May 2014 Newsletter

What type of Predictive modelling should you use in your company?

Decision Trees vs Logistic Regression Models

Data today is being generated by every device imaginable. Data is coming from multiple sources at an alarming velocity, volume, variety and veracity. It is estimated that 2.5 quintillion bytes of data are created each day-so much that 90 percent of the data in the world today was created in the last two years alone.

With all this data, structured and unstructured, many companies are struggling to get the necessary insights in their data. They are rushing to implement BI tools (rear-view monitoring) and Predictive Analytics. When building Predictive Analytics models (Churn, Upsell, CrossSell, Revenue and Price Optimization models) it's important to understand how accurate will the model be. Remember that Predictive Analytics is all about probabilities of a customer buying a certain product or service or attriting. 
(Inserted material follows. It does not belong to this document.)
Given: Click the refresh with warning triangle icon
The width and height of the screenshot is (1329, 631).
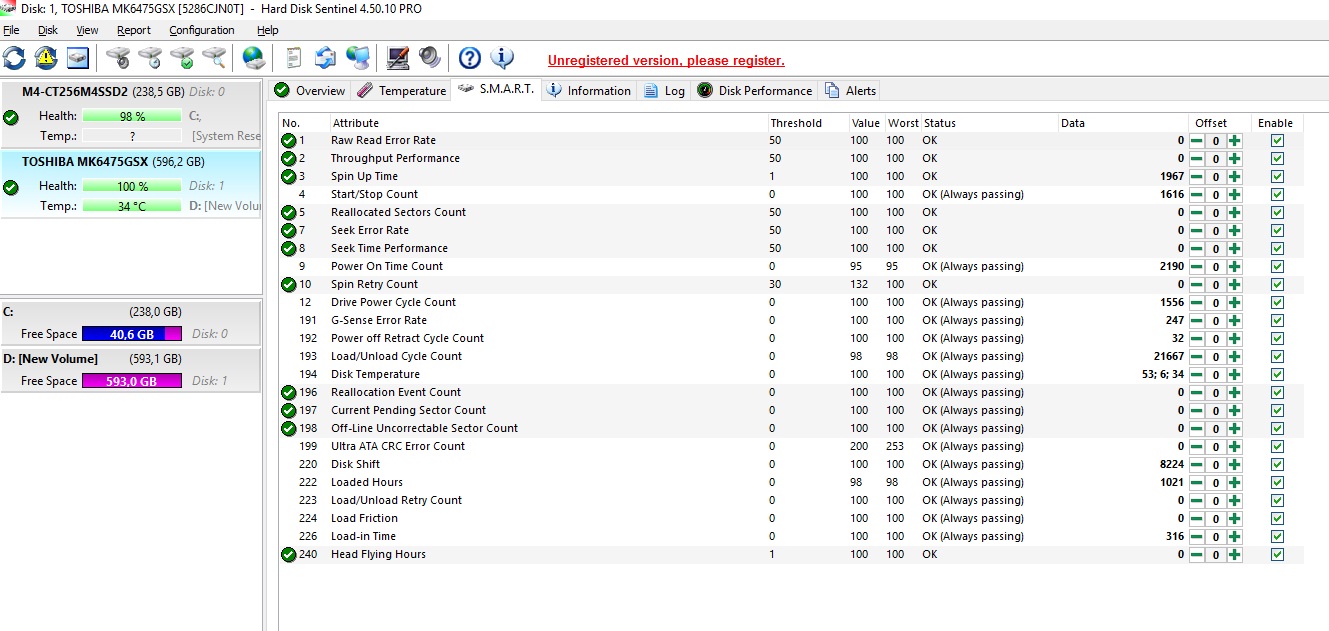Looking at the screenshot, I should click(46, 58).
The more accurate your predictive model is the better the prediction. 

 

One of the questions that we often receive from our clients and prospects is the efficiency of decision trees (rule based models) vs. logistic regression models in churn analytics.

The prevailing opinion appears to be that logistic regression models produce more robust and accurate findings, as decision trees have a greater tendency to overfit the data.

Rather than relying on contextual random observations, we compiled studies from various fields, which compares the two approaches.

 
Telecommunications / Mobile phones
Owczarczuk (2010), tested the usefulness of the decision trees vs. logistic models to predict churn of the clients of the Polish cellular telecommunication company. The study deals with prepaid clients who are far more likely to churn, and who are less stable and much less is known about them, with 1381 potential variables derived from the clients' usage. The models were tested for stability across time for all the percentiles of the lift curve. The test sample is collected six months after the estimation of the model. The main finding from this research is that linear models, especially logistic regression, are a very good choice when modeling churn of the prepaid clients. Decision trees are unstable in high percentiles of the lift curve, and their usage is not recommended.

Health Care
In another study, Long, Griffith, Selker, and D'Agostino (1993) compares the performance of logistic regression to decision-tree induction in classifying patients as having acute cardiac ischemia. The comparison was performed using a database of 5,773 patients. Both the ability to classify cases and ability to estimate the probability of ischemia were compared on the default tree generated by simulation. They were also compared on a tree optimized on the learning set by increased pruning of over specified branches, and on a tree incorporating clinical considerations. The logistic regression models were superior to original decision tree models. The improved decision tree models came closer in performance to logistic models; however, logistic regression models performed better than any of the decision tree models.

Financial Institution Banking
Nie, Rowe, Zhang, Tian, Shi (2011) studied the performance of logistic regression models and decision trees in a churn prediction model using credit card data collected from a real Chinese bank. The contribution of four variable categories: customer information, card information, risk information, and transaction activity information are examined. The paper analyzes a process of dealing with variables when data is obtained from a database instead of a survey. Instead of considering all 135 variables into the model directly, it selects certain variables from the perspective of not only correlation but also economic sense. In addition to the accuracy of analytic results, the paper designs a misclassification cost measurement by taking the two types error and the economic sense into account, which is more suitable to evaluate the credit card churn prediction model. They conclude that logistic regression models perform better than decision tree models. 

As all these papers indicate, logistic regression models perform better than decision tree models.

With logistic regression models one can increase the level of accuracy of the predictive model without assumptions. Variables are validated empirically every time the data is refreshed and the models are run.

This is the reason, why our predictive models are so accurate and why our projects provide a significant return on investment in each project.



 

References: 
  • Long, W.J., Griffith, J.L., Selker, H.P., D'Agostino, R.B. 1993. A comparison of logistic regression to decision-tree induction in a medical domain, Computers in Biomedical Research, 26, 74-97. 
  • Nie, G., Rowe, W., Zhang, L., Tian, Y., Shi, Y. 2011. Credit card churn forecasting by logistic regression and decision tree, Expert Systems with Applications, 38, 15273-15285. 
  • Owczarczuk, M. 2010. Churn models for prepaid customers in the cellular telecommunication industry using large data marts, Expert Systems with Applications, 37, 4710-4712.